保護猫界隈のイケニャンという言葉

2022年10月28日 18時23分00秒 | 巻二 起居注
猫の動画や画像を観るのが好きなので、幾つかのアカウントをフォローしている。
ざっと9割方、保護猫関係のアカウントだ。
素敵なネコさんたちの姿が、我が荒んだ精神をいつも靖んじてくれる。ありがたい。尊い。


それでなのだが、こうした「猫界隈」でよく使われるある言葉が、妙に気になって仕方がないのだ。


それは、「イケニャン」。
ほぼ同義語で「美猫」。
もしかしたら前者は雄むけで後者は雌むけなのかな。それはこの際どうでもいい。


流石に令和のこの世、「イケメン」や「美人」などという言葉を人間相手に使用する場面、目にすることは減ってきた。

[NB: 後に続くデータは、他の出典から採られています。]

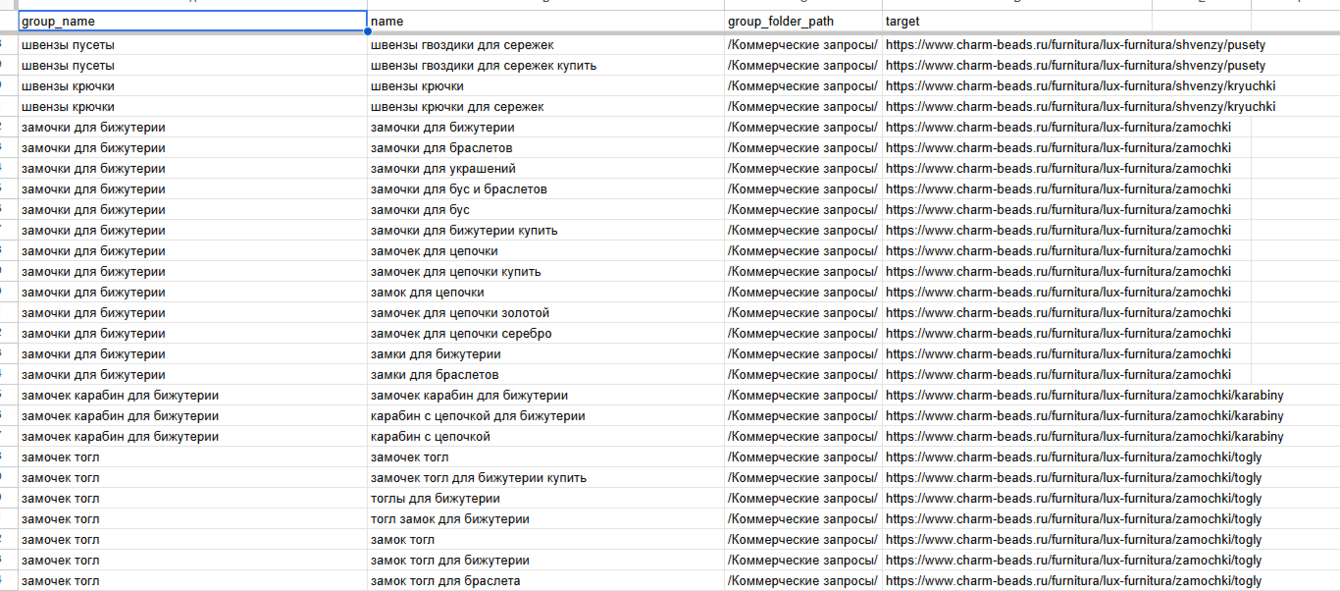Open the karabiny URL in the 'карабин с цепочкой' row
Viewport: 1340px width, 591px height.
(x=1084, y=437)
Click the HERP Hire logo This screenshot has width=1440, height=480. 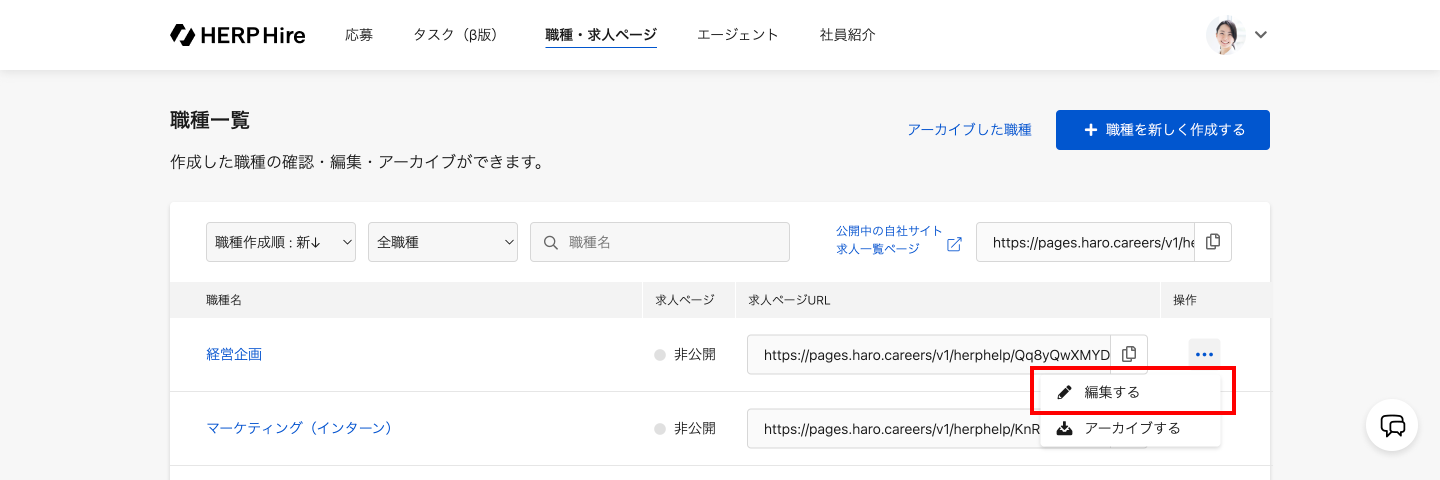(238, 35)
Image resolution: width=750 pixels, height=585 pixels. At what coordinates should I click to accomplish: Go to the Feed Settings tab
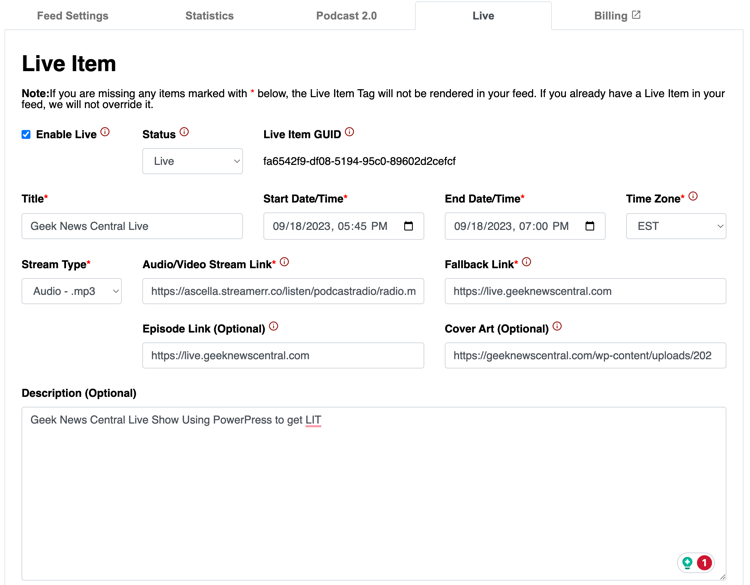(x=73, y=16)
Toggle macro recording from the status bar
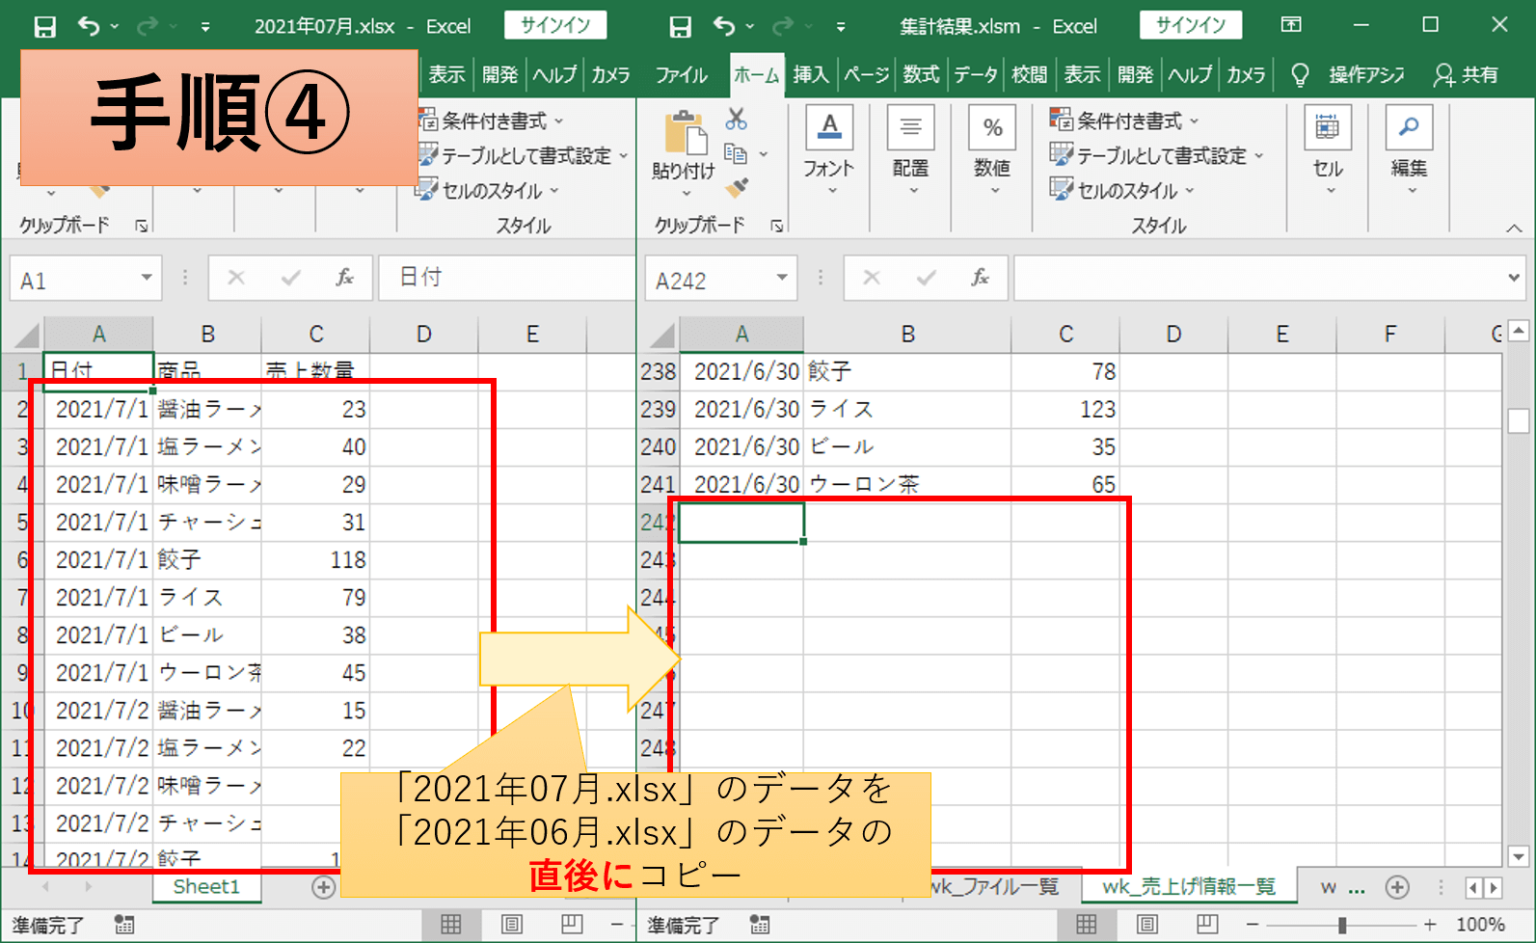This screenshot has width=1536, height=943. click(761, 924)
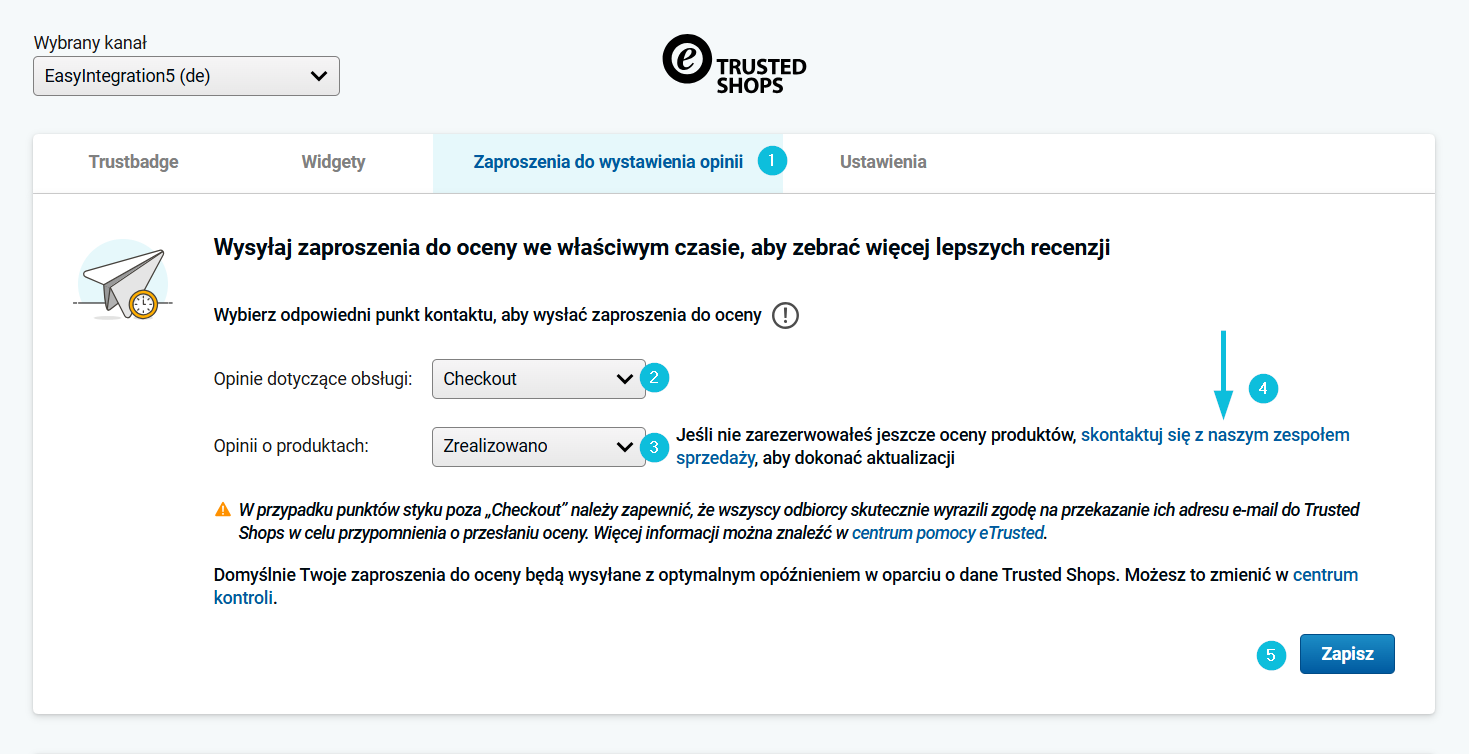Open the Opinii o produktach dropdown

538,447
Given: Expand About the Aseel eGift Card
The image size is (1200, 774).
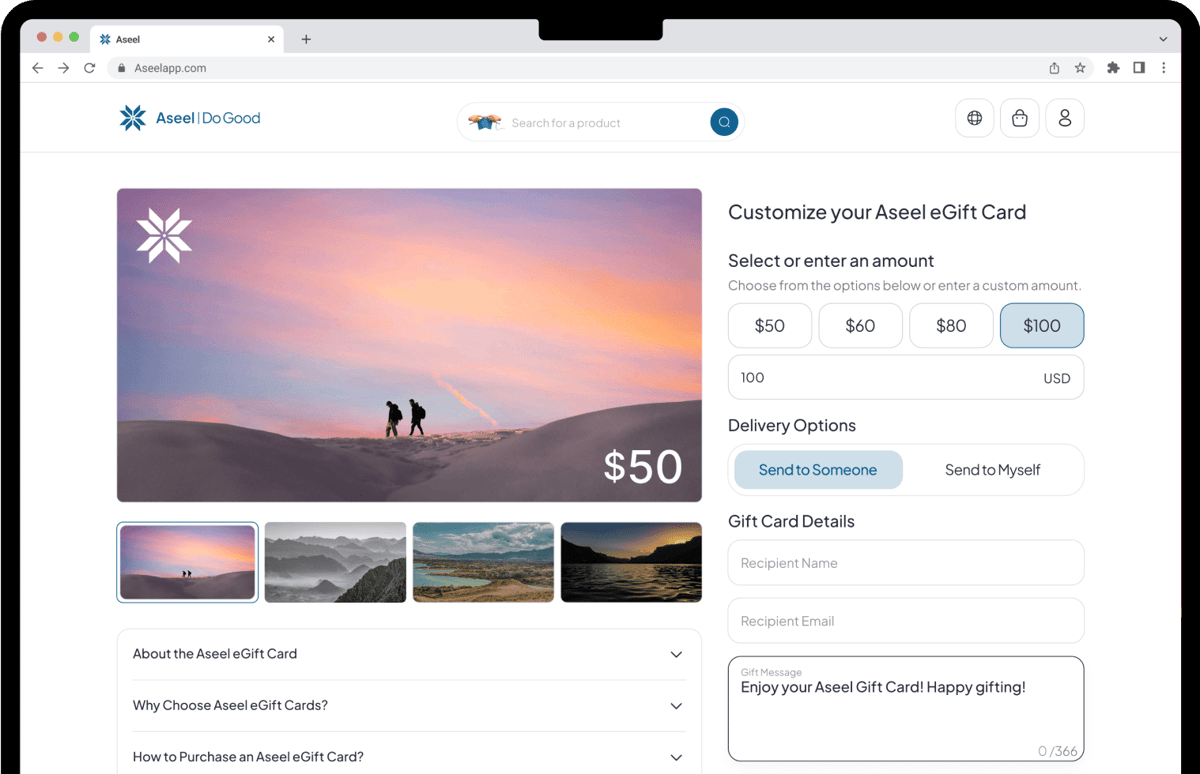Looking at the screenshot, I should click(x=409, y=654).
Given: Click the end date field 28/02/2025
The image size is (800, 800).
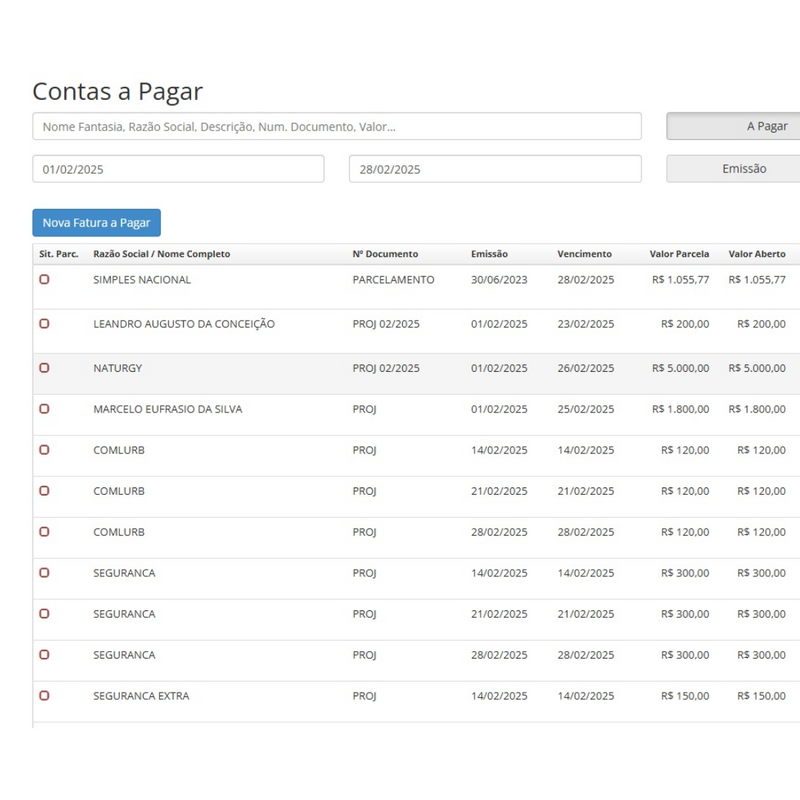Looking at the screenshot, I should click(x=495, y=169).
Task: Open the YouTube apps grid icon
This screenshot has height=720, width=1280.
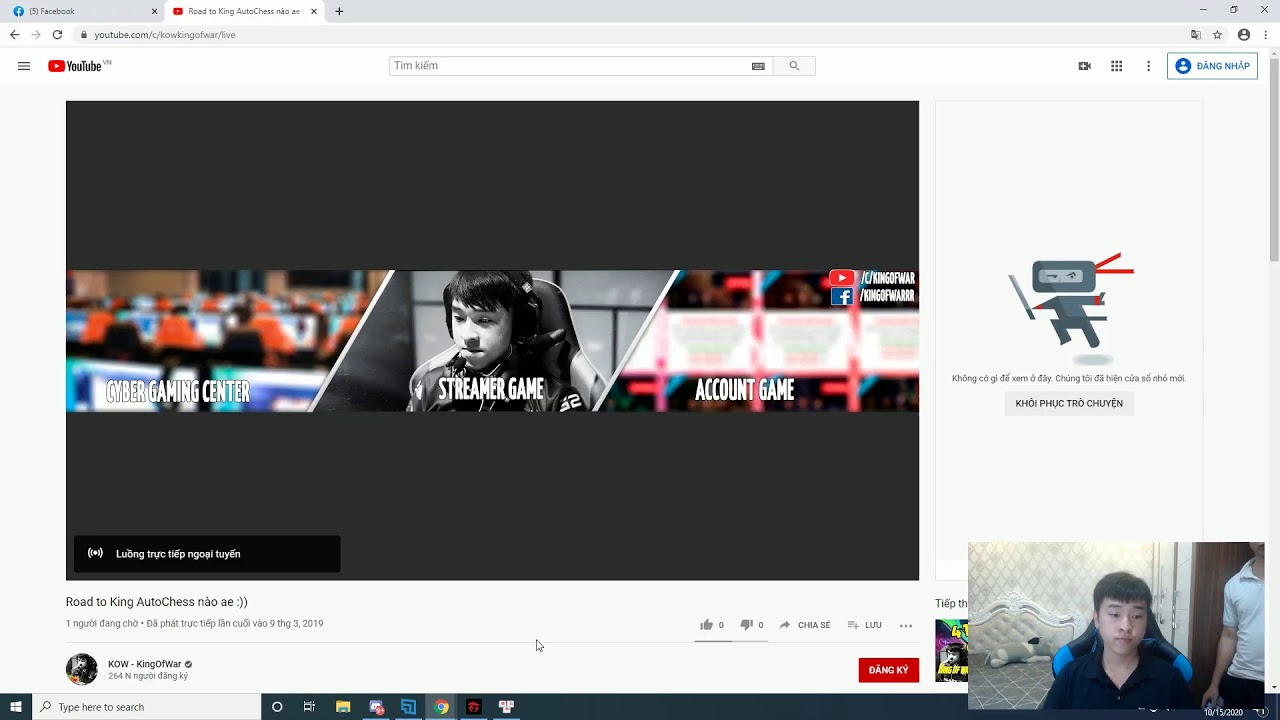Action: point(1116,66)
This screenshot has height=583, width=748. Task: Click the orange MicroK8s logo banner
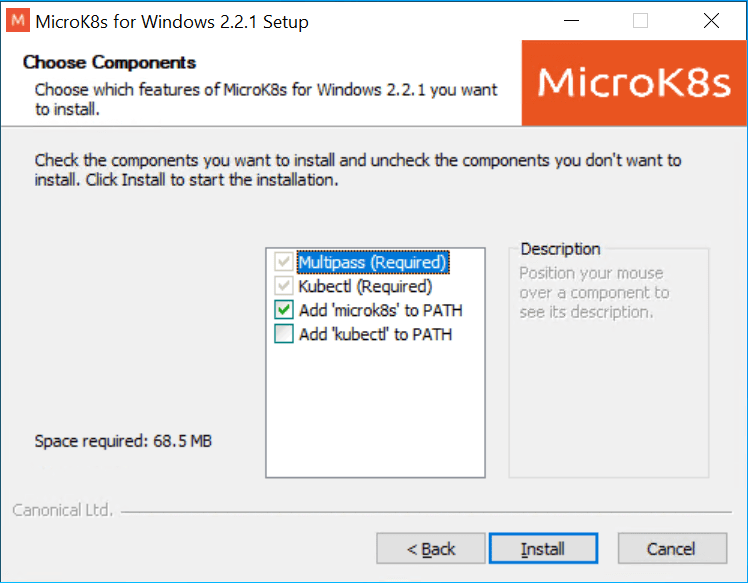tap(634, 83)
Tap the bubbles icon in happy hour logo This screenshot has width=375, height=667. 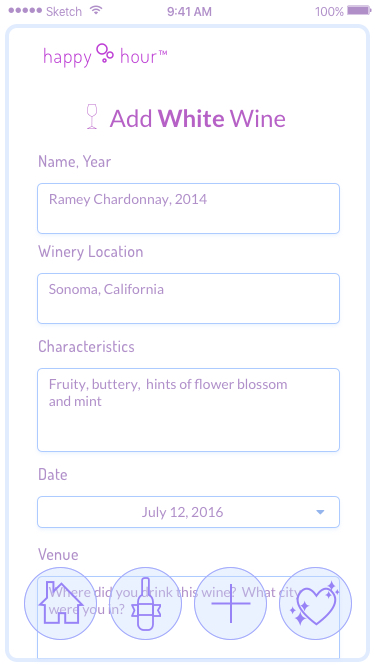tap(105, 53)
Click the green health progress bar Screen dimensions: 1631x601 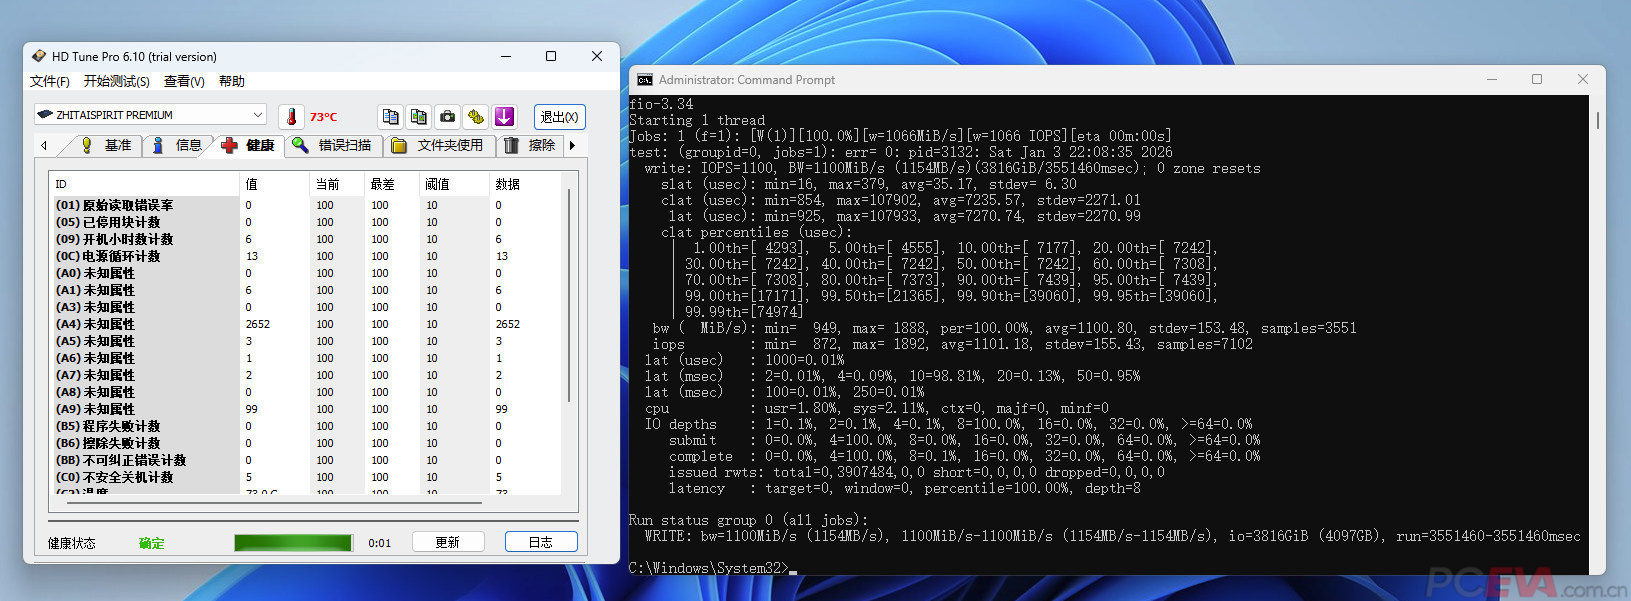293,543

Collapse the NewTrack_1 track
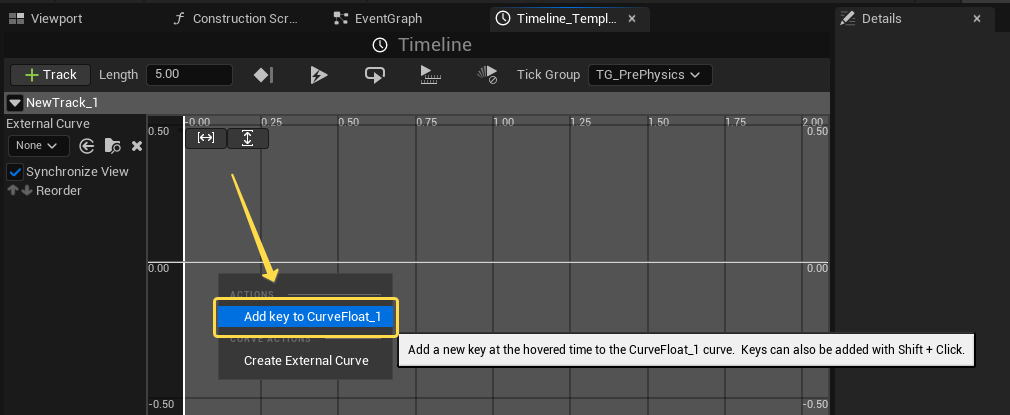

もちろん、個人的な会話の中や、下世話なオヤジ週刊誌などでは依然健在だと思うのだが、見た目を至上の価値と捉える風潮は明らかに薄まってきたよね。令和の御代。よきこと。

この私だって例に漏れずそんなルッキズム全開の世を生きてきた昭和人間なので、感情の奥底には根深い外見至上主義を飼っていることは否定しない。はい。見た目大事。個人の胸の奥底では。




それで、かの「イケニャン」言葉なのだが、よく考えてみると、飼い主が自分の飼い猫に対して発した場合は全く気にならないことに気がついた。

また、道端で見かけたノラネコが超絶美猫でした!と言われれば、それも別になんとも思わない。

それでは、なにが気になるのか。気になる境界線とはなんなのか。


それはつまり、かの言葉を保護猫界隈の方が言う場合だ。

「このネコちゃんはこんなにイケニャンです!こんなイケニャンのこの子を貴方のおうちに迎えませんか?」
みたいなロジックに違和感があるのだ。

外見上、整っている(ように見える)事を売り文句にしている。セールスポイントにしている。
そこなのだと思う。違和感の源泉は。



過酷なノラネコ生活から救いました。
ノラネコにも幸せに生きる権利がある。

そんな主張(それ自体異論は全く無い)の隙間に、外形が整っている事を売りとして潜り込ませている。
そこが違和感の正体か。


もちろん、そんな界隈の方々も、イケニャンじゃなければ劣る(セールスポイント的に)とは思っていないはず。
片脚が無くても、片眼が欠損していても、一生懸命保護し人馴れさせてバトンを繋ぐ。素晴らし。

だからなお一層、イケニャンだとか美猫だとか、見た目の優位性(と思わされている事象)を、売りにすべきじゃないと思うんだけどね。






去年の春に道端で見かけた、妙に懐いてくれたシロネコさん。元気かな。